All of lore.kernel.org
 help / color / mirror / Atom feed
From: Sylwester Nawrocki <sylvester.nawrocki@gmail.com>
To: Brian Norris <computersforpeace@gmail.com>
Cc: oselas@community.pengutronix.de,
	Juergen Beisert <jbe@pengutronix.de>,
	linux-mtd@lists.infradead.org,
	David Woodhouse <dwmw2@infradead.org>,
	linux-samsung-soc <linux-samsung-soc@vger.kernel.org>
Subject: Re: [oselas] Mini2440 boot failure on kernel 3.7-rc1
Date: Tue, 13 Nov 2012 22:29:16 +0100	[thread overview]
Message-ID: <50A2BBAC.1030506@gmail.com> (raw)
In-Reply-To: <CAN8TOE_5ra-yJwoFmy7qvA80iGYkSNe2gAW6nYnc8vtpvi5+1w@mail.gmail.com>

Hi Brian,

On 11/13/2012 08:54 AM, Brian Norris wrote:
> On Mon, Nov 12, 2012 at 3:18 PM, Sylwester Nawrocki
> <sylvester.nawrocki@gmail.com>  wrote:
>> On 10/22/2012 09:28 AM, Juergen Beisert wrote:
>>> Sylwester Nawrocki wrote:
>>>>
>>>> [...]
>>>> [    2.455000] NAND device: Manufacturer ID: 0xec, Chip ID: 0xf1 (Samsung
>>>> NAND 128MiB 3,3V 8-bit), 8
>>>> [    2.460000] 4 cmdlinepart partitions found on MTD device nand
>>>> [    2.465000] Creating 4 MTD partitions on "nand":
>>>> [    2.470000] 0x000000000000-0x000000080000 : "barebox"
>>>> [    2.475000] mtd: partition "barebox" doesn't end on an erase block --
>>>> force read-only
>>>> ^^^^^^^^^^^^^^^^^^^^^^^^^^^^^^^^^^^^^^^^^^^^^^^^^^^^^^^^^^^^^^^^^^^^
>>>> This "force read-only" doesn't happen with v3.6.
>>>
>>> This looks to me the NAND database uses a wrong block size for this NAND
>>> device. This device has 128 kiB block sizes. So, a 512 kiB partition
>>> *is* block aligned.
>>>
>>> Maybe you should take a look into the generic code, what block size the
>>> 3.7-rc1 uses for this NAND.
>>
>> Thanks a lot for these pointers. I've found that the commit causing this
>> regression is this one:
>>
>> commit e2d3a35ee427aaba99b6c68a56609ce276c51270
>> Author: Brian Norris<computersforpeace@gmail.com>
>> Date:   Mon Sep 24 20:40:55 2012 -0700
>>
>>      mtd: nand: detect Samsung K9GBG08U0A, K9GAG08U0F ID
>
> Yes, this patch is already known to cause at least one type of
> regression. There's been a fix for a while but David still has
> neglected to send it to Linus. It seems that you have quoted it below,
> though, and it may not fix your particular regression.

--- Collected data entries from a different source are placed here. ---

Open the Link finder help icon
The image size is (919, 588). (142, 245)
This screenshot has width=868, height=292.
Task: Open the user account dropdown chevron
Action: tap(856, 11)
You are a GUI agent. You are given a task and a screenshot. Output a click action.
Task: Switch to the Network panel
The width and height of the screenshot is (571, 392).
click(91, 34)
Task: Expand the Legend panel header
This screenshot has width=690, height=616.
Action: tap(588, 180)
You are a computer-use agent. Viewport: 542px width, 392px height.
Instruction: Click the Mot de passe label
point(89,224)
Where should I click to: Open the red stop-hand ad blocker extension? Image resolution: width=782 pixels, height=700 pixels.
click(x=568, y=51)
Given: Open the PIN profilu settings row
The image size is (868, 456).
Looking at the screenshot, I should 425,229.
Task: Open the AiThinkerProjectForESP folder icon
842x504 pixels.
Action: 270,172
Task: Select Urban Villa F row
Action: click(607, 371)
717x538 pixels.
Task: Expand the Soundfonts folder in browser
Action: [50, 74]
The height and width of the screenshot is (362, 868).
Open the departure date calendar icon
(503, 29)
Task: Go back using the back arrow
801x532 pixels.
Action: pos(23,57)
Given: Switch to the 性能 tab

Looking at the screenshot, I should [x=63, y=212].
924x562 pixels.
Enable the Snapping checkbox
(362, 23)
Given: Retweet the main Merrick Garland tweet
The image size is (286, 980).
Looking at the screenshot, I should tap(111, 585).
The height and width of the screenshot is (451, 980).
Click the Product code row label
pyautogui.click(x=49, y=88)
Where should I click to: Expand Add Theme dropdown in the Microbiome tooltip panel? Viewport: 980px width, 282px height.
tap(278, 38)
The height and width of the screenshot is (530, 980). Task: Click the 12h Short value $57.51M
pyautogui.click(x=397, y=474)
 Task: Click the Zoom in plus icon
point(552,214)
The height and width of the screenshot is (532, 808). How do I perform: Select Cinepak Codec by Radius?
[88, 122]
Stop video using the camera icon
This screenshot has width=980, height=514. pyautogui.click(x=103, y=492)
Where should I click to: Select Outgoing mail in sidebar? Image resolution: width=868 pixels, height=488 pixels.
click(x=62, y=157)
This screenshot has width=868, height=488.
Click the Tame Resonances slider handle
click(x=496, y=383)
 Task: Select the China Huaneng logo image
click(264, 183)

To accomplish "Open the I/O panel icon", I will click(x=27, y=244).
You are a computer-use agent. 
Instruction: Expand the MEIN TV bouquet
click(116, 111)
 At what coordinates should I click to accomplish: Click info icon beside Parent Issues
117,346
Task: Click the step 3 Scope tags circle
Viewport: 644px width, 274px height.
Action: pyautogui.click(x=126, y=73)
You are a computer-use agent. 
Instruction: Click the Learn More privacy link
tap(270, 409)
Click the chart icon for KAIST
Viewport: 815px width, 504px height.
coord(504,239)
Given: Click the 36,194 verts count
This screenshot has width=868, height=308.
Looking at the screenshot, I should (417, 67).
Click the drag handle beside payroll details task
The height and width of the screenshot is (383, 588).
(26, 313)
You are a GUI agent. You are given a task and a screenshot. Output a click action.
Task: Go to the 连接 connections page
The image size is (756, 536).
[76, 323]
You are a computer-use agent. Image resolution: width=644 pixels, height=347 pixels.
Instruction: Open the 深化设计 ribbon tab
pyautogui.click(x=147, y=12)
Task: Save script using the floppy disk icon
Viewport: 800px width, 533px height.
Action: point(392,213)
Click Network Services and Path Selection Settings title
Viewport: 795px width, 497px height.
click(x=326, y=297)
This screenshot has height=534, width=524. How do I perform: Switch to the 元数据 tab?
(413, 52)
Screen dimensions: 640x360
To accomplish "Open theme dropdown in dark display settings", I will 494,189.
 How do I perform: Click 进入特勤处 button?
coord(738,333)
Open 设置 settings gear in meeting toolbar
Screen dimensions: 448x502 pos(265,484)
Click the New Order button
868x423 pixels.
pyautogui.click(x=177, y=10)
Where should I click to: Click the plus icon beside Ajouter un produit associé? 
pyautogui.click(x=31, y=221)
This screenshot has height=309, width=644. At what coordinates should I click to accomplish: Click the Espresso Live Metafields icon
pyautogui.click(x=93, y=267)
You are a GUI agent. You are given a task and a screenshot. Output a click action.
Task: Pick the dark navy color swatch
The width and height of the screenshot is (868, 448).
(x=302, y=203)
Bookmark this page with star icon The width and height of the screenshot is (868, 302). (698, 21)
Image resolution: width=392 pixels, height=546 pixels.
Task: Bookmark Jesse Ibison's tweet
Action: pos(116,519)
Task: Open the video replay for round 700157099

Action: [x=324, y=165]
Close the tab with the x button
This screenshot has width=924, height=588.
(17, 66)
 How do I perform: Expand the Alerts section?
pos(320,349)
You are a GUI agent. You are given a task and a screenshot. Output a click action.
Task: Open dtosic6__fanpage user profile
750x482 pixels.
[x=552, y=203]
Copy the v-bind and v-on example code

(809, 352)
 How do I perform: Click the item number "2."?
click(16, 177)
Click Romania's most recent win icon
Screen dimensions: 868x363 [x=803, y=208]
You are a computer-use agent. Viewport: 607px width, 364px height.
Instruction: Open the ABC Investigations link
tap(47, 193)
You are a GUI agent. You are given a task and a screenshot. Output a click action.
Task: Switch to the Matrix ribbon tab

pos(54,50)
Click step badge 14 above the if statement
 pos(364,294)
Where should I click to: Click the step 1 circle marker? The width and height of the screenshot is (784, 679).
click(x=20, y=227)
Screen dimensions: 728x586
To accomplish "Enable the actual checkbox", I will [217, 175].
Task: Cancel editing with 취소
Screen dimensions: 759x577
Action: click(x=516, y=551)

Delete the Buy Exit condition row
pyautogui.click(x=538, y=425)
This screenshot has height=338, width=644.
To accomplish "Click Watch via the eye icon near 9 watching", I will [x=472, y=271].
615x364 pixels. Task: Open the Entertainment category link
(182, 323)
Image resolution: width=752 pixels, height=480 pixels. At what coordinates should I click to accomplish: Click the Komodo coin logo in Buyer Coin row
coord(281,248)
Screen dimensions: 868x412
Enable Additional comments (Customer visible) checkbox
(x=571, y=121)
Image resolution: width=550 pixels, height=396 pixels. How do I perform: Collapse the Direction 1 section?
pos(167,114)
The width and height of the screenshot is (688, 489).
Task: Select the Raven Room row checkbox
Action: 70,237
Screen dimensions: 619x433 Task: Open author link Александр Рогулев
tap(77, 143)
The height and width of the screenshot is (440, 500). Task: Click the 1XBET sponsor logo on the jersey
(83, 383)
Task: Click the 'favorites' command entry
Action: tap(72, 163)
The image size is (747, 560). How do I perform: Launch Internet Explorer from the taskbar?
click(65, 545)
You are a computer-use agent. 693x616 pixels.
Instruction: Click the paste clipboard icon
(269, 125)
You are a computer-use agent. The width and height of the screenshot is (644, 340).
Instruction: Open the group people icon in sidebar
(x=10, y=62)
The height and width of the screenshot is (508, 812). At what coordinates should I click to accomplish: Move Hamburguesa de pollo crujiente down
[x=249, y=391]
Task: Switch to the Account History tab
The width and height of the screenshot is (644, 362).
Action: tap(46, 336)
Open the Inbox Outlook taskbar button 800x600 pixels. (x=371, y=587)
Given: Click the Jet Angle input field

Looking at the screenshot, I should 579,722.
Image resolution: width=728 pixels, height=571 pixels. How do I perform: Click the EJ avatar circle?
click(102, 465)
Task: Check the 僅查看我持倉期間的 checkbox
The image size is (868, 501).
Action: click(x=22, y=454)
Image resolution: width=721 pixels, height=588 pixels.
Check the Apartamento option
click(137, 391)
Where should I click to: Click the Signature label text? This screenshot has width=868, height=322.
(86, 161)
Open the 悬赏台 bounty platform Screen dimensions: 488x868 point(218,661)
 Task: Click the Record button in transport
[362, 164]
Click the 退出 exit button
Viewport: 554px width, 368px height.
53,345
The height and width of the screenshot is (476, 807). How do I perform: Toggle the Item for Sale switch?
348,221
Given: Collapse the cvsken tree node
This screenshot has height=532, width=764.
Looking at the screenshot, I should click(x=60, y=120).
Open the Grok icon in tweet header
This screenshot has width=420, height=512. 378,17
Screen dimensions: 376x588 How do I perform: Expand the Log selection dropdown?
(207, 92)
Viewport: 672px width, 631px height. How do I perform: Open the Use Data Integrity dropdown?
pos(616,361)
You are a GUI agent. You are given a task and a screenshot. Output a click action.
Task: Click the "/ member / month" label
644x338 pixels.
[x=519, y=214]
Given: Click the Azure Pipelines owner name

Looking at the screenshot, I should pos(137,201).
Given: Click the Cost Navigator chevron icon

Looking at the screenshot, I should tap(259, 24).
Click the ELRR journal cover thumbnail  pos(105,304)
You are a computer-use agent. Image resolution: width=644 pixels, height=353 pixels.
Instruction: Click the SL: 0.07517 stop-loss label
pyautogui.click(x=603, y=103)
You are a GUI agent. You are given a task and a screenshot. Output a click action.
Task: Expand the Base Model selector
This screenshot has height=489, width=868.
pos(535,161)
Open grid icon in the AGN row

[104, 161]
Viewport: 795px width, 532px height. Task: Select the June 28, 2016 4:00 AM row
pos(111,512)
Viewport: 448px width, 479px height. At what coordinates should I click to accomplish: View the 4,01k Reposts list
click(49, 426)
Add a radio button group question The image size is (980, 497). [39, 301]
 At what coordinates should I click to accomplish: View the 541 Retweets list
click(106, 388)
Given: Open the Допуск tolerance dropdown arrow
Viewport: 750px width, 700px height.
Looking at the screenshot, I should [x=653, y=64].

No, it wasn't helpful for me.

>> When I revert it the crash is gone and everything works well. The Flash
>> chip is K9F1G08U0C and according to the datasheet it has 5 byte ID.
>> However nand_id_len() returns 6 and id_data[] is: ec, f1, 00, 95, 40, ec.
>
> Samsung seems to have created some problems by under-specifying the ID
> on their NAND. Your NAND is not detected as 5-byte ID for good reason:
> the ID wraps around after 6 bytes, not 5. But that's partly
> speculation, as you have not provided the full ID.
>
> Can you please list a full 8-byte string of id_data[]? This will be
> very helpful. I know of at least one solution that will fix your
> problem, but I need to know your full ID to help lay this issue to
> rest for good.

Indeed, I wish there was good hardware documentation, still it seems
an exception rather than a rule for some hardware vendors...

Here is my id_data[] dump:

ec, f1, 00, 95, 40, ec, ec, f1

Looks a bit strange, I hope you know how to handle this. :)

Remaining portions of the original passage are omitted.